- Born: Sergey Valerievich Lozovoi May 1, 1965 (age 61) Novocherkassk, Rostov Oblast, RSFSR
- Other name: "The Giant"
- Conviction: Murder
- Criminal penalty: Life imprisonment

Details
- Victims: 6+
- Span of crimes: July – October 2002
- Country: Russia
- States: Rostov, Krasnodar
- Date apprehended: October 17, 2008

= Sergey Lozovoi =

Russian serial killer

Sergey Valerievich Lozovoi (Сергей Валерьевич Лозово́й; born May 1, 1965), known as The Giant (Великан), is a Russian criminal and serial killer who committed a series of brutal murders, for which he was wanted as a fugitive for a long time.

== Biography ==
Lozovoi was born in Novocherkassk, and was notable for his huge and powerful physique. Before the murders, he was convicted for robberies and brigandage a total of three times. On July 25, 2002, while in Rostov-on-Don, Lozovoi robbed an apartment and killed its owner, stealing a collection of antiques (jewelry and ancient orders) amounting to 400 thousand rubles. In August, he killed a taxi driver on the highway leading to the Oktyabrsky District, stealing 6 thousand rubles. In September, while he was in Sochi with accomplice Andrei Pismensky, both robbed and killed a married couple, stealing money and property worth 200 thousand rubles. In the same month, while in the vicinity of Roston-on-Don, Lozovoi killed another taxi driver, stealing 5 thousand rubles. And finally, he killed a saleswoman in the village of Bagaevskaya, robbing her of 4 thousand rubles.

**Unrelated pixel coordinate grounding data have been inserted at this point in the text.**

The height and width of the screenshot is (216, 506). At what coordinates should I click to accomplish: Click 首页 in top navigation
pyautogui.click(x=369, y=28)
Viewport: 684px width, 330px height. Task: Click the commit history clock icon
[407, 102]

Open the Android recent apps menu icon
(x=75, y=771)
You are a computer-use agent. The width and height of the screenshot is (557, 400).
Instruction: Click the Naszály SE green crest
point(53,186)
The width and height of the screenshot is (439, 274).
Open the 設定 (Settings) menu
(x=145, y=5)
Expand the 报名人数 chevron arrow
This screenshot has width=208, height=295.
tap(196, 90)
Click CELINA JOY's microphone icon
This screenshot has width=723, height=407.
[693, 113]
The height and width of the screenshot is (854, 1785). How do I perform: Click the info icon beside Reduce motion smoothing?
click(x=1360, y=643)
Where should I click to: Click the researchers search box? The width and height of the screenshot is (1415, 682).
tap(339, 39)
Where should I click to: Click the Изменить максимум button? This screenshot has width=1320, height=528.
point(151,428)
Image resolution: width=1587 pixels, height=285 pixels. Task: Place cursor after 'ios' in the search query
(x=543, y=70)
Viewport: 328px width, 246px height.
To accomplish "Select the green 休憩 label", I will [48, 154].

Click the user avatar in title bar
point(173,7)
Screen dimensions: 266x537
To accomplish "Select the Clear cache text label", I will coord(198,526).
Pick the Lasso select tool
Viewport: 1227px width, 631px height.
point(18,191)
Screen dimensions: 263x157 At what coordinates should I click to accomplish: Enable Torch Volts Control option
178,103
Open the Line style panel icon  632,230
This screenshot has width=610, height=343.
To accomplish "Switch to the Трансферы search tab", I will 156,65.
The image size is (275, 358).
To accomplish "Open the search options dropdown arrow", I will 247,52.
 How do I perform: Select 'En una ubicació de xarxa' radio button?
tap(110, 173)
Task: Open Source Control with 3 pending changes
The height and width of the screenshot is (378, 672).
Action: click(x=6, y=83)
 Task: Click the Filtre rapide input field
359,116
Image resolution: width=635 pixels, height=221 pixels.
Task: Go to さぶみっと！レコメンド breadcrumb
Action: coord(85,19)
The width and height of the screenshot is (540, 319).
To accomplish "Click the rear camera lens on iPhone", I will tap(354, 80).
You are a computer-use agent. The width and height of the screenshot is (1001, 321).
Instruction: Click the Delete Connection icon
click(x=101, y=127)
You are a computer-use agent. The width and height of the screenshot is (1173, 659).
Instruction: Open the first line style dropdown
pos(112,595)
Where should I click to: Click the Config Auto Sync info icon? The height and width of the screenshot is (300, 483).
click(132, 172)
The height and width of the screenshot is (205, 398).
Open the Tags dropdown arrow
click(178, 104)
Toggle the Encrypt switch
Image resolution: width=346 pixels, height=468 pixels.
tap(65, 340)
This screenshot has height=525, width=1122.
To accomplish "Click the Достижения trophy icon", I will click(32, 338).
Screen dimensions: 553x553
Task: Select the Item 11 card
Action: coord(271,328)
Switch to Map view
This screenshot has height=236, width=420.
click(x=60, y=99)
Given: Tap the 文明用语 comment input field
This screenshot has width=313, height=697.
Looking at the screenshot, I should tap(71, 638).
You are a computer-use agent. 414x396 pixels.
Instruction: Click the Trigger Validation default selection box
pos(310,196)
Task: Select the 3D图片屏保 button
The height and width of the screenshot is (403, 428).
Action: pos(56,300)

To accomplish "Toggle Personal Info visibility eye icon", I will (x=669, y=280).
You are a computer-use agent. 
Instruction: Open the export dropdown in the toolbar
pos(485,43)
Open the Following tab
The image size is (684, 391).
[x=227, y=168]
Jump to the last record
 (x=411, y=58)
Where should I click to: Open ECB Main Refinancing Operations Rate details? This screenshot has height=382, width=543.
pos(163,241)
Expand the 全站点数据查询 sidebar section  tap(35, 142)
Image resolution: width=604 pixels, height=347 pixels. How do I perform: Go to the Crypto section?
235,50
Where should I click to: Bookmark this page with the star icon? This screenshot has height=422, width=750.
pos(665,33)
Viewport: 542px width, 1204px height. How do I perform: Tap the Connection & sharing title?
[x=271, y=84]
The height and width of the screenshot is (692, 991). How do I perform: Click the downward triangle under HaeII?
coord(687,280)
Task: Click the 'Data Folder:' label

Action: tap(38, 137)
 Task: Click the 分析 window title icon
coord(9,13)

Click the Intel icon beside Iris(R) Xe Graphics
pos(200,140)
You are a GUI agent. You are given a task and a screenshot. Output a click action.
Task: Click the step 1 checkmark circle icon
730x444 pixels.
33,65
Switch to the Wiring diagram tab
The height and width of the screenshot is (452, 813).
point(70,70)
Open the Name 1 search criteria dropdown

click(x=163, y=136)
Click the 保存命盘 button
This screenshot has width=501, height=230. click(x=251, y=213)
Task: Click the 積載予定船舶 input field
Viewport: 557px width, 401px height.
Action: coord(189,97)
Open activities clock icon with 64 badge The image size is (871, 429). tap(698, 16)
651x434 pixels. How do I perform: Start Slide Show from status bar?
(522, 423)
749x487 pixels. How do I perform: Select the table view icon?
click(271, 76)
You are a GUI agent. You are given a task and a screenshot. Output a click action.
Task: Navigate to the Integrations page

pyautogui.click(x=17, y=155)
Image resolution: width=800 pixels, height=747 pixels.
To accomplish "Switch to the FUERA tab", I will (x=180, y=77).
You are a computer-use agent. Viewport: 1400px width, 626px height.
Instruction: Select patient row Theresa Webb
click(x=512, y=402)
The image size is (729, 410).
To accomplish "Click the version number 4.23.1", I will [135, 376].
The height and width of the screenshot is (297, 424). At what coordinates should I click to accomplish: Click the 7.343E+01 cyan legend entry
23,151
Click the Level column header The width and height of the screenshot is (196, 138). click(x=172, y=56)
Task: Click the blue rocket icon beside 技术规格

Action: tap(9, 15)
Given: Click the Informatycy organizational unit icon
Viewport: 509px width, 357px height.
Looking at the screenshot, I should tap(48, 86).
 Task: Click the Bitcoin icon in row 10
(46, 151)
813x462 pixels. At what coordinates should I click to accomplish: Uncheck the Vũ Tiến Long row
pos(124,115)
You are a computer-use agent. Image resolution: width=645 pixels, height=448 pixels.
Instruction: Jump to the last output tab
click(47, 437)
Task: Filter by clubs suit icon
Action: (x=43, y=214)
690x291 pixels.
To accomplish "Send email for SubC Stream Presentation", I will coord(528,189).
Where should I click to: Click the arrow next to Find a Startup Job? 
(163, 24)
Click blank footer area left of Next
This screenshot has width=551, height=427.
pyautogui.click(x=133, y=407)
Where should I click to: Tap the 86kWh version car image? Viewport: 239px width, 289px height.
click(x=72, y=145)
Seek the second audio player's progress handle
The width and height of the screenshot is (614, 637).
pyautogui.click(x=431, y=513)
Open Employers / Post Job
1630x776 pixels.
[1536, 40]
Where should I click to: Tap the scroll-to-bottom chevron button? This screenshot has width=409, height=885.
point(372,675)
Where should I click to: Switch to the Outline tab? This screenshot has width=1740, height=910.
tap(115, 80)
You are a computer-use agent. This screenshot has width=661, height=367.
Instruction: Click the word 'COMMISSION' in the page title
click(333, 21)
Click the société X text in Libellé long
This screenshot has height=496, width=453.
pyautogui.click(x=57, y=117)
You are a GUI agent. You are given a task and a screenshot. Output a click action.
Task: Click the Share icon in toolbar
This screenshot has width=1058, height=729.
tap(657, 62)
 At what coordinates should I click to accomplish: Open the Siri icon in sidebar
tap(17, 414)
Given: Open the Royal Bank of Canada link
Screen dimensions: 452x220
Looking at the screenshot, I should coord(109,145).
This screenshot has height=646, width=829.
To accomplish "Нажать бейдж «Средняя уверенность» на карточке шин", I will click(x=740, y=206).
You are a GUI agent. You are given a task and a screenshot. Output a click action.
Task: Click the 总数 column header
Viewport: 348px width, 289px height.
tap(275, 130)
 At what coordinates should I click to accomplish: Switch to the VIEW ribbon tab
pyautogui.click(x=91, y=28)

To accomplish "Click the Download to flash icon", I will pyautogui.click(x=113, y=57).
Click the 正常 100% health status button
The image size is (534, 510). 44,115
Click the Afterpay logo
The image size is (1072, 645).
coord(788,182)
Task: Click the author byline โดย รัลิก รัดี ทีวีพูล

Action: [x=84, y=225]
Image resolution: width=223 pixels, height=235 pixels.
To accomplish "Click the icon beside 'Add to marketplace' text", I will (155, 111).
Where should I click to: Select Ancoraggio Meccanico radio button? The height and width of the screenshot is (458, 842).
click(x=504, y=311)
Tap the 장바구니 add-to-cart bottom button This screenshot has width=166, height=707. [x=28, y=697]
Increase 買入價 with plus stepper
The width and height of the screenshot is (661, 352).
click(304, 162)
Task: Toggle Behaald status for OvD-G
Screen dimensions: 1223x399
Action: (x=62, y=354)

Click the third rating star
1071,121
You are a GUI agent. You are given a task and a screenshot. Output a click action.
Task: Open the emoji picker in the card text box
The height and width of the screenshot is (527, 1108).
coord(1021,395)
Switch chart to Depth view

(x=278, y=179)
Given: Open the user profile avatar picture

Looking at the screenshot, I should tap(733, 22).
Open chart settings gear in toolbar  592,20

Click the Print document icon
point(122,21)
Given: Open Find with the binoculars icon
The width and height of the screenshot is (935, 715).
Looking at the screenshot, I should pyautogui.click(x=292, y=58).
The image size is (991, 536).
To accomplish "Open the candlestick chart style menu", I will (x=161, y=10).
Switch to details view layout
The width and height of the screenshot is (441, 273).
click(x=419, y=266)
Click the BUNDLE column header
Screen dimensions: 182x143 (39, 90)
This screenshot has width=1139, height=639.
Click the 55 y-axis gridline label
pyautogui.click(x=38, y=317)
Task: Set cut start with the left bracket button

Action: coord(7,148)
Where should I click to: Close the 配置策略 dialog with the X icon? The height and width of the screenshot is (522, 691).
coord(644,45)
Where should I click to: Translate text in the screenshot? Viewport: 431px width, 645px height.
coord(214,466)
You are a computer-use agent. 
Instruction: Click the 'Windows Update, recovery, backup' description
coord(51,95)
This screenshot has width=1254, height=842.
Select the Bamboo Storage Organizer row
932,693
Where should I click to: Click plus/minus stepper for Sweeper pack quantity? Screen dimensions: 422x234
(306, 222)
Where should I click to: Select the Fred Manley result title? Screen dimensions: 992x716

After the last murder, Lozovoi went into hiding, but Pismensky, the accomplice in the Sochi murder, was arrested. The offender immediately gave a confession and told about Lozovoi, after which the court sentenced Pismensky to 17 years imprisonment. But Lozovoi managed to escape, and was subsequently put on the international wanted list. On October 17, 2008, he was arrested in Novocherkassk when he arrived in a taxi to the house of a local jeweler. Police seized an air gun, converted from an improvised firearm, and photos depicting a Margolin pistol, as well as a $500 Makarov, $500-$600 TT and $400-$700 Nagant. Law enforcement officials suggested that might be much more murders committed by Lozovoi.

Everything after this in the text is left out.